The following is the list of JARs, that are managed by Oozie.
- System JARs
- Hadoop JARs
- Action JARs
- User JARs
Let us see each type of JAR in detail.
1. System JARs
These JARs are produced during an Oozie build and included as part of the Oozie web application archive (oozie.war) file and used to run Oozie services.
2. Hadoop JARs
These JARs are used by Oozie to create communication with Hadoop services. These JARs are generated by Hadoop and Oozie adds them into the web application archive at the time of packaging.
3. Action JARs
These JARs are used to execute built-in Oozie actions.
4. User JARs
These JARs are created by end-users to execute their application logic such as mapper and reducer are required to run MapReduce action similarly Pig/Hive UDF code is required for Java action. The user bundles their JAR and deploys it under the “/lib” directory of the workflow application path.

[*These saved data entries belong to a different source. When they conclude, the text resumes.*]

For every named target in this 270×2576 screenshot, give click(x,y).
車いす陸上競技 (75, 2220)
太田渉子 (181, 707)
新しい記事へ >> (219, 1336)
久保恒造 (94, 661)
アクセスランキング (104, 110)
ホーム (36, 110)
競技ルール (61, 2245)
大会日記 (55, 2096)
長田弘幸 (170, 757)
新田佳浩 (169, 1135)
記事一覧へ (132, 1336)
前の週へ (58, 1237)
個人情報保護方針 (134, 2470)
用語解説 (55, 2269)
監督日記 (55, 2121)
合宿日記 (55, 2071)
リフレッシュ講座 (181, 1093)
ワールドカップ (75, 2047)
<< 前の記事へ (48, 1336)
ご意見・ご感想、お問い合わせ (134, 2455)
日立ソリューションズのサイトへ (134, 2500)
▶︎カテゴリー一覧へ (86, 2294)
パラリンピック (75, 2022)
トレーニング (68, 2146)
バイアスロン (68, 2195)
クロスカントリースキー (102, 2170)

Apache Oozie JARs Design Challenges
To design a flexible and in-built framework for JAR management in a complex system like Oozie is very tricky.
The following are some of the reasons.
1. Multiple Action Types
Apache Oozie manages different types of built-in and user-defined actions. Each action type has a different type of JARs and in a certain condition, they conflict with each other. For example, Pig and Hive have their JARs and in some cases similar JARs. In this case, Oozie should include only those JARs which are required for that action and exclude those JARs which are not required.
2. Multiple Versions
There should not be any dependency on the tool version, one action type should support multiple versions. Oozie should provide a framework to support multiple versions of each tool.

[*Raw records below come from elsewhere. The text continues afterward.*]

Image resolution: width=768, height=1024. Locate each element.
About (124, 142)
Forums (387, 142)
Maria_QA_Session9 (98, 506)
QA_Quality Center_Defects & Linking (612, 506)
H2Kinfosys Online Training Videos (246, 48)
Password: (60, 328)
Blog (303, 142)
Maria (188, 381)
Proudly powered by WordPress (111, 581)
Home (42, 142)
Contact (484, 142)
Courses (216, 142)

3. Different Hadoop Versions
Hadoop plays an important role in JAR management as most of the actions are directly related to the Hadoop system. The issue that arises with the Hadoop version is that if a JAR complies with Hadoop Version 1.x then it will not run on the Hadoop 2.x cluster, such type of variability should be addressed by the Oozie framework.
4. Unified Jar Upgrade
In some cases, if Oozie supports Pig 0.11 and there is some important bug fix added to Pig 0.11 and Oozie need to replace or add new JAR in that case if we directly replace it then it will create an issue for running job because of the way the Hadoop distributed cache works. Oozie should facilitate an easy and error-free JAR upgrade.
Apache Oozie JAR Precedence in Classpath
There are three ways in which JARs can be included in any workflow of Oozie.
Let us see the precedence of JAR.
Application lib Directory
If a JAR is present in the workflow application “/lib” directory that means it has given high priority in the classpath.
User-level shared Library
The user-level shared library is the second-highest priority in the classpath. It is defined through Oozie.libpath.
System-level shared Library
The JAR actions which are included in system-defined shared lib have the lowest priority.